Here is more coverage from yesterday:
CBS Baltimore: “Patrick Battuello of the non-profit Horseracing Wrongs said he’s not surprised the suspension was reversed relatively quickly. He said if anyone really cared about the horses, racing would be shut down permanently. ‘They come out with these assurances that no stone will be left unturned, that all safety protocols are being reexamined and that equine welfare is paramount,’ Battuello said. ‘In the end, business gets right back to usual, and the horses will continue to die, guaranteed.'”
NBC Baltimore: “A horse advocacy group called Horseracing Wrongs said the track isn’t the problem; it’s the industry. ‘From breeding for speed to employing pubescent bodies, to the incessant grinding, forcing them to run at an unnatural rate, in an unnatural way and through unnatural means, horseracing guarantees a certain level of killing — guarantees,’ the group said.”
And finally, largely because of us, ABC Baltimore ran a poll asking if Maryland should ban horseracing. The results speak for themselves…
I’m on my way out the door right now…but, I just had to say “Thank you to the crew” for your AWESOME works you do for trying to save these precious animals!
It would appear that the message is getting across. Horse racing receives subsidies, uses land that could be better repurposed, and the cruelty to the horses goes without saying.
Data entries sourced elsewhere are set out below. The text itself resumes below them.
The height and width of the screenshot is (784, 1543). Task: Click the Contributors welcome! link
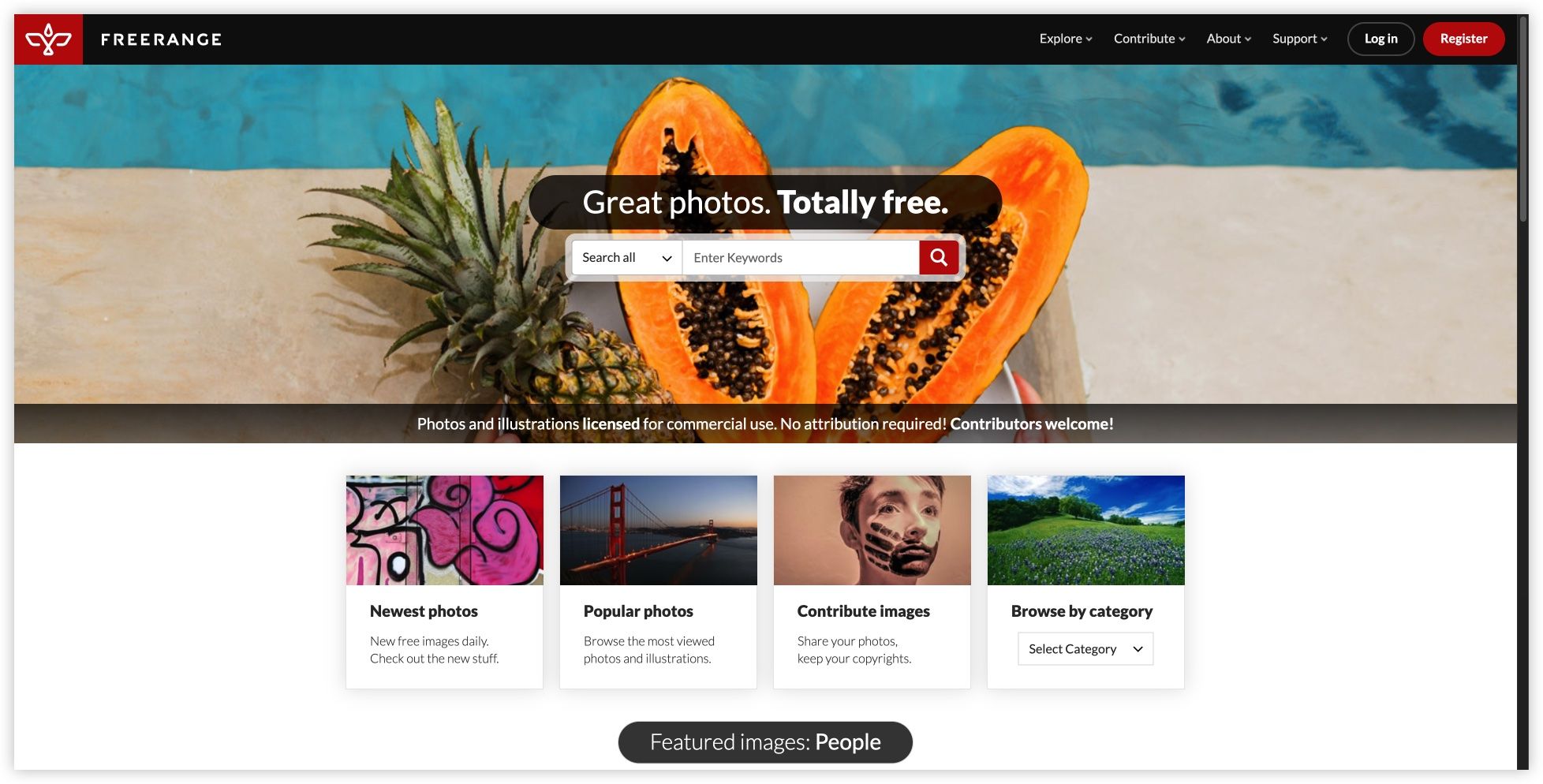[1032, 424]
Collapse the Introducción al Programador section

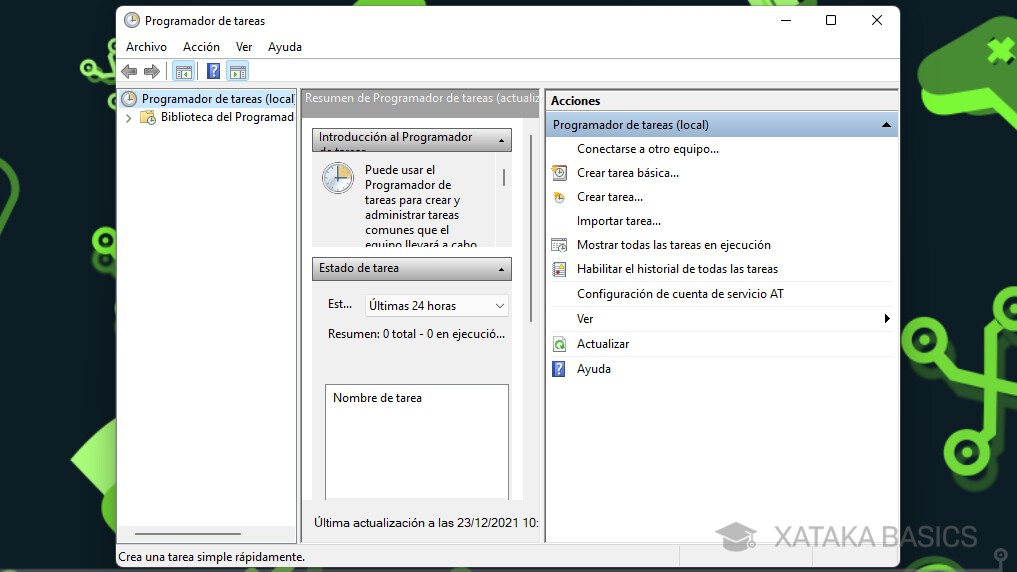click(x=501, y=140)
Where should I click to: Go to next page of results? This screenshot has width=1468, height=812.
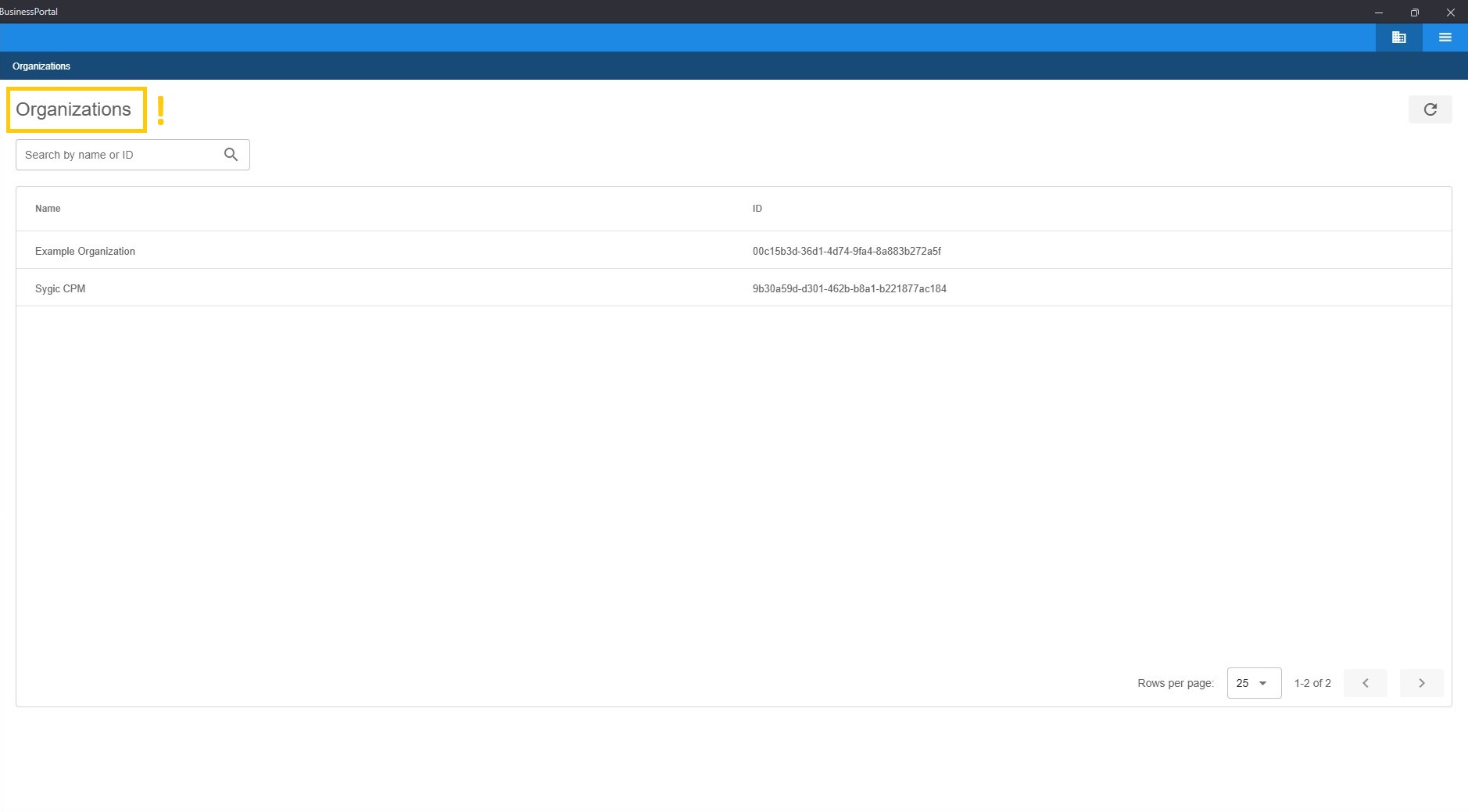tap(1421, 683)
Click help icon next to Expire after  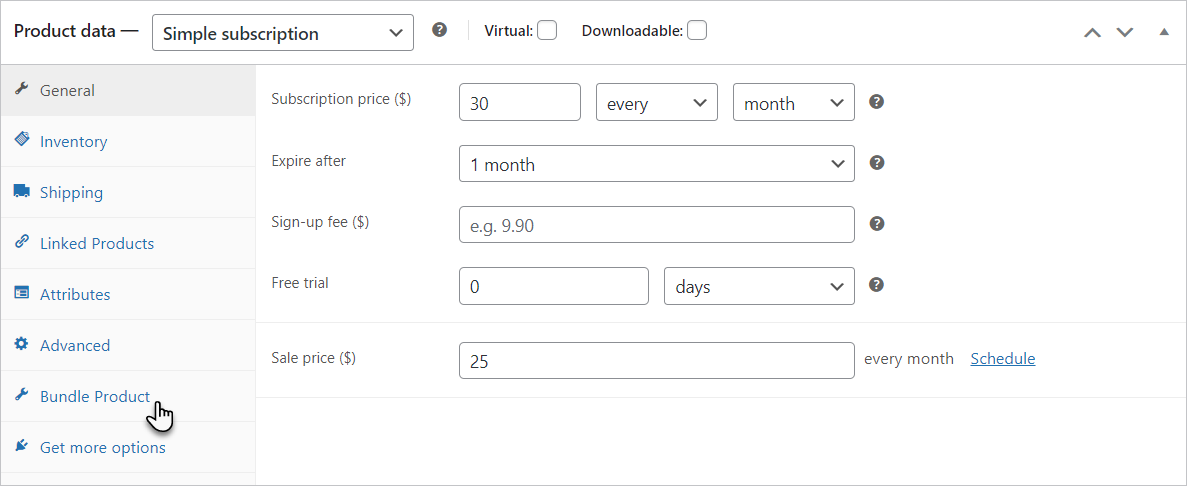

Great article, Patrick. Congratulations.
That’s an interesting split of the people polled; 2% do not follow horseracing and have no opinion, 73% say YES, PROTECT THE HORSES.
That’s reassuring to know that almost 3/4 of the people polled care about the horses enough to know that the only sure way to protect the horses from being maimed and killed by racing is to BAN RACING.
I’m definitely looking forward to the Horseracing Wrongs protests of the Preakness Stakes! Thank you to all of you who are showing up for the horses!
‘*P.e.r.f.e.c.t.*/indisputable/hard-hitting op-ed in The Baltimore Sun, Patrick!!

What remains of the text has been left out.